これが、奇遇で、ちょうどいい事なのだろう。
人影の片方は、魔法の国の学園長だ。
そして、もう片方は前に見た魔族である。
つまり、俺はハメられたのだ。
だが、幸いなことに、俺達はまだ"見つかっていない"。
「そうか。それでは、前回と同じ時間に」
「今度は遅れるなよ!」
「ええ、もちろんです」
二人の会話が聞こえてくる。
やけに仲が良さそうな会話だ。
やはり学園長は、この国を裏切っているのだろう。
話の内容から察するに、終わり際のようだ。
実際に話し終わると、二人は別れて、互いに別方向へと消えていった。
「凄い所を見てしまったね」
全くおんなじ台詞を聞いたことがある気がする。
というか今回は、見てしまったのではなく、見せたのだろう。
「いったい何のつもりだ?」
このピエロは、俺に何をさせようとしているのだろう。
「君はどうする?」
全く質問の答えになってないし、同じ台詞を聞いた気がする。
だから、このピエロが求めていることは分かった。
本当はもう関わりたくなかったのだが、仕方がないから、ここまで来たらとことん付き合うしかないだろう。
最初に言った通り、俺にも利がある話だし。
直接俺が"どうこう"するわけでもないしな。
子供のお使いの様なもんだ。
♦
そうして夜になり、俺達は学園にいた。
昨日と同じ場所だ。
手紙の内容は違う。同じ時間と言っていたし、同じ場所だろう。
その、場所と時間を紙に書いた。
昨日の事を、天才と噂される若い教師が、どう感じたのかわからないが、普通は不信がって、窓は閉めておくだろう。
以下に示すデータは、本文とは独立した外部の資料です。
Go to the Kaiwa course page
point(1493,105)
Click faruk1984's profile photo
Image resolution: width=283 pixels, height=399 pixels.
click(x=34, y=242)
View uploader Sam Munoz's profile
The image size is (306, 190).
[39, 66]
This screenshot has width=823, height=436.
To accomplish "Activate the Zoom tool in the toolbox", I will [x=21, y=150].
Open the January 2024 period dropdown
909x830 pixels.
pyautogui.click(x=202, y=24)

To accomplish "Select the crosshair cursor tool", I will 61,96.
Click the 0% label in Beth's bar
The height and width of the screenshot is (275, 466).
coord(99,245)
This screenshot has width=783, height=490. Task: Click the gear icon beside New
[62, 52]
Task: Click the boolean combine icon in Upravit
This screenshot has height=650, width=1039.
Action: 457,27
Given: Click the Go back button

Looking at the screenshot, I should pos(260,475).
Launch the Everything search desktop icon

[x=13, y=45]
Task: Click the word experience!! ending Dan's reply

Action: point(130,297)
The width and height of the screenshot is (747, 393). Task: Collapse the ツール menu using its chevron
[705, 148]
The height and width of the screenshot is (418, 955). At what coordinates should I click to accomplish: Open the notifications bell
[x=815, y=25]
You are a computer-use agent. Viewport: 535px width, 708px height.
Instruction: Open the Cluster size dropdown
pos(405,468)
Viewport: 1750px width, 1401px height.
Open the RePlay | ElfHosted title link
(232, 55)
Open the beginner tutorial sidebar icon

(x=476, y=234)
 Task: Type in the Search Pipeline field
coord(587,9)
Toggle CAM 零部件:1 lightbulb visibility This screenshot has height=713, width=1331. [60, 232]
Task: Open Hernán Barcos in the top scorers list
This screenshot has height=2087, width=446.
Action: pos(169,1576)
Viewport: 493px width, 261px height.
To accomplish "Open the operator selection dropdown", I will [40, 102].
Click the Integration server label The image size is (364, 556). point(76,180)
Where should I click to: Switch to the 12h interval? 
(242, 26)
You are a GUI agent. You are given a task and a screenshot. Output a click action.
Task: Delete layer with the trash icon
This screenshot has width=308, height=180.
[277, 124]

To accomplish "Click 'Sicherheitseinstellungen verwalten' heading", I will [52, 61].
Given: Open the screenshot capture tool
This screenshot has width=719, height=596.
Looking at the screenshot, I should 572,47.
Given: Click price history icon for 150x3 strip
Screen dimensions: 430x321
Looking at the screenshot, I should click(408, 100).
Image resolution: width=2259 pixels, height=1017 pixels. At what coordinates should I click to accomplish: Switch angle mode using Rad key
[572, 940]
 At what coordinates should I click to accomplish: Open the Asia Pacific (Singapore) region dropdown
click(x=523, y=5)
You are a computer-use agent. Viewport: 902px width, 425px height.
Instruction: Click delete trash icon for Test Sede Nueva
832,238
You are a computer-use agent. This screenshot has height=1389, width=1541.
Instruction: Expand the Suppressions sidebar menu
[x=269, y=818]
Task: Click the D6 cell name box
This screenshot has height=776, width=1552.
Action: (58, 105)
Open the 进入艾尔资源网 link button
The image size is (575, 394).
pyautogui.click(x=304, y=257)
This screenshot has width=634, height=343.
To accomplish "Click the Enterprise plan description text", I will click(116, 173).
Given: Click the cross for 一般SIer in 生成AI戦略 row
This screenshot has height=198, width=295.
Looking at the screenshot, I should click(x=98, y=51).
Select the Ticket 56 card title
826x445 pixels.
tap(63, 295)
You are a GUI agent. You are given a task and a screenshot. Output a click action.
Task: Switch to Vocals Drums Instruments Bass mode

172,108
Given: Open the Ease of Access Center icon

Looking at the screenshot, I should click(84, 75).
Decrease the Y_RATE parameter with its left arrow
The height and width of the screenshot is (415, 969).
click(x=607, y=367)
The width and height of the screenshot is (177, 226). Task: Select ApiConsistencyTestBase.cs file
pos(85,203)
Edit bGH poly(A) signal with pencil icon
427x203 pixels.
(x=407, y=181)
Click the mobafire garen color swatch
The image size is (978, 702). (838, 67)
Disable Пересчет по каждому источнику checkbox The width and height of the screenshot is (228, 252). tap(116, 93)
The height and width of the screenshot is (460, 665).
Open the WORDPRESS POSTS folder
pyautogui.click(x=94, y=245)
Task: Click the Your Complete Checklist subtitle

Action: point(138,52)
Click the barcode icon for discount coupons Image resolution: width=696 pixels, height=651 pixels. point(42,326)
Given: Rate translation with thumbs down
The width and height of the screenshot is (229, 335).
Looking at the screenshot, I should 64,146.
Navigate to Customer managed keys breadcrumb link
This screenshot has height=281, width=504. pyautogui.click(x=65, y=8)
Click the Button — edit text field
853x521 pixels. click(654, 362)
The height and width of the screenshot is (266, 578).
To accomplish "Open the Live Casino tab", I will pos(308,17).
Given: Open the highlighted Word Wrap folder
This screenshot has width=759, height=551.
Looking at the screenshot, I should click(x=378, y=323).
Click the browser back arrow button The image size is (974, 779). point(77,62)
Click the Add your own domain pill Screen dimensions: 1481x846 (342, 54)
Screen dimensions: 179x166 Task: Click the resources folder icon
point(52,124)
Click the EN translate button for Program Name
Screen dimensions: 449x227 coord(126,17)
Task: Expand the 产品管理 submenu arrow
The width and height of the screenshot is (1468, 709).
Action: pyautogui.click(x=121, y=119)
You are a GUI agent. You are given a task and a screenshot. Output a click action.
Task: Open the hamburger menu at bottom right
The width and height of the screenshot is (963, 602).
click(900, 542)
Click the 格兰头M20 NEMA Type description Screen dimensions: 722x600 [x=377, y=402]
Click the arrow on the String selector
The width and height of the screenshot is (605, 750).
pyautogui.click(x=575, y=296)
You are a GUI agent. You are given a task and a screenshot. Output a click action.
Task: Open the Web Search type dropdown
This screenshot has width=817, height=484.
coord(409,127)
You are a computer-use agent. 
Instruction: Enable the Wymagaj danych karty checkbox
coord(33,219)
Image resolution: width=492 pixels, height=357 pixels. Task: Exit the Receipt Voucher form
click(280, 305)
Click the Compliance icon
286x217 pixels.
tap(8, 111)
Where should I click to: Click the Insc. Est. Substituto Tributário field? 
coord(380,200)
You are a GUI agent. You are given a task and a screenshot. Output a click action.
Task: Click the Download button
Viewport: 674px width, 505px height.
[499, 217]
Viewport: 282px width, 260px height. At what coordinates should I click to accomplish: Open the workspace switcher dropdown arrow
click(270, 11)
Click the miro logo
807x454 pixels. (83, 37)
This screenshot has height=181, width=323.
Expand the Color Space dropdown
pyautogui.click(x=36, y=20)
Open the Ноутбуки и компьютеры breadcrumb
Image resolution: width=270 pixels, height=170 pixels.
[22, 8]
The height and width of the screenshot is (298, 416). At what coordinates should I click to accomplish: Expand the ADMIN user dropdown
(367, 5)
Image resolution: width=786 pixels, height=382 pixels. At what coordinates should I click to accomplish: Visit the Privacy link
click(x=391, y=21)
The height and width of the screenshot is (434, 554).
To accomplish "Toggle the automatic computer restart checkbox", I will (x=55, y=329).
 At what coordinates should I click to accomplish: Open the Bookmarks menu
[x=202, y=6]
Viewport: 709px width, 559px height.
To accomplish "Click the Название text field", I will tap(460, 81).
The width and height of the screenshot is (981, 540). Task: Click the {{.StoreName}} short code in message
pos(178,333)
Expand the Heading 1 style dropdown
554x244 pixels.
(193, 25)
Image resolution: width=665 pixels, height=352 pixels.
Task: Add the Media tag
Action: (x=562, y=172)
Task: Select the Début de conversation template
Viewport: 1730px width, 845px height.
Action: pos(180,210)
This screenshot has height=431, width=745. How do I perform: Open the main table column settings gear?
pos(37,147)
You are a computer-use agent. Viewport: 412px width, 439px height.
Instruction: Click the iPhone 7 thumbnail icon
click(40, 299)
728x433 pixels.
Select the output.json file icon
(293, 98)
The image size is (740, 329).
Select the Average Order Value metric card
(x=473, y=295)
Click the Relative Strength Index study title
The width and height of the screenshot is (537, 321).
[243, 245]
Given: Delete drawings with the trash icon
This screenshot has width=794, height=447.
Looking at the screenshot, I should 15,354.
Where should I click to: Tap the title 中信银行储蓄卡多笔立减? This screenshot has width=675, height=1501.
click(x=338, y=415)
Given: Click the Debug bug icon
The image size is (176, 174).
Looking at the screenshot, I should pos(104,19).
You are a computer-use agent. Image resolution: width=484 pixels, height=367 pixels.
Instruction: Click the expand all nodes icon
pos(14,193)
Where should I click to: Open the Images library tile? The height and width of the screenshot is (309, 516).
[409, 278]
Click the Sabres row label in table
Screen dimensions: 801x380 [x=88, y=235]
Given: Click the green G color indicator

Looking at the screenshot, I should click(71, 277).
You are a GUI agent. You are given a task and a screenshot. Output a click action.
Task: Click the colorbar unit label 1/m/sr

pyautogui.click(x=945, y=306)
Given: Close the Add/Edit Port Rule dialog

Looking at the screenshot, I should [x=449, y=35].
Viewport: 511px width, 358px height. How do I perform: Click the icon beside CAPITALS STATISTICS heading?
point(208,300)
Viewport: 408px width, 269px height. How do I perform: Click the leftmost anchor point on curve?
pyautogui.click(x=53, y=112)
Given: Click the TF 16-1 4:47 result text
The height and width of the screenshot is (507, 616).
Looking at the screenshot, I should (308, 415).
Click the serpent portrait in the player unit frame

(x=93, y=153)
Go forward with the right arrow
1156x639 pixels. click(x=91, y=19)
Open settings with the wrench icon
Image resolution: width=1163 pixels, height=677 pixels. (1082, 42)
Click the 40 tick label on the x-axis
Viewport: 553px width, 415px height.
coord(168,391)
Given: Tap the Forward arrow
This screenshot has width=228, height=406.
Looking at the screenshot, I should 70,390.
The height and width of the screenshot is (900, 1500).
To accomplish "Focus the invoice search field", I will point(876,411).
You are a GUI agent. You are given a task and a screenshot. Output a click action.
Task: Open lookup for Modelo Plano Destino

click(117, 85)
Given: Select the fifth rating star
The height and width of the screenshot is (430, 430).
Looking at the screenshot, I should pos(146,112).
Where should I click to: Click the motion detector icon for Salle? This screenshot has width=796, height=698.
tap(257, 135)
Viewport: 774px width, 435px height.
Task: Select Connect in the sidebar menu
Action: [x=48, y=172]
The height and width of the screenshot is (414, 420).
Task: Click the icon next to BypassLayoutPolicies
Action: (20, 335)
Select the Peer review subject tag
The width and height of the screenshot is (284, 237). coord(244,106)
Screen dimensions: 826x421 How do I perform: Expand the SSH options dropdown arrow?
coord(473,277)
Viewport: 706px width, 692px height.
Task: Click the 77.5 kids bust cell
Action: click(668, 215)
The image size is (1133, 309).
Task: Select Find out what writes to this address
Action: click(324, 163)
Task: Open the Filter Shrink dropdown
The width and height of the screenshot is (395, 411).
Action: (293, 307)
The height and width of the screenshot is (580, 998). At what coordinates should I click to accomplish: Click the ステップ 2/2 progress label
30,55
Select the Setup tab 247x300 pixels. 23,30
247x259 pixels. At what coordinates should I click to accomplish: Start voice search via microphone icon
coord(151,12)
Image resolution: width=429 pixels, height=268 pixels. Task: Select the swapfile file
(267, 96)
だから、どうやって部屋に紙を入れるか迷っていたのだが――なんと窓は開いていた。
魔法の天才と言われるほどだ。来るなら来いと言うやつだろう。
きっと、紙を投げ入れた瞬間に、なんらかの魔法を飛ばしてくるのだろう。
簡単な仕事のはずが、一気に難易度が上がって来た。
「今度は僕がやってもいいかい?」
「え?おい!」
なんの警戒心もなく、ピエロが紙を窓に向かって投げ入れる。
俺はすぐさま、走って逃げたのだ。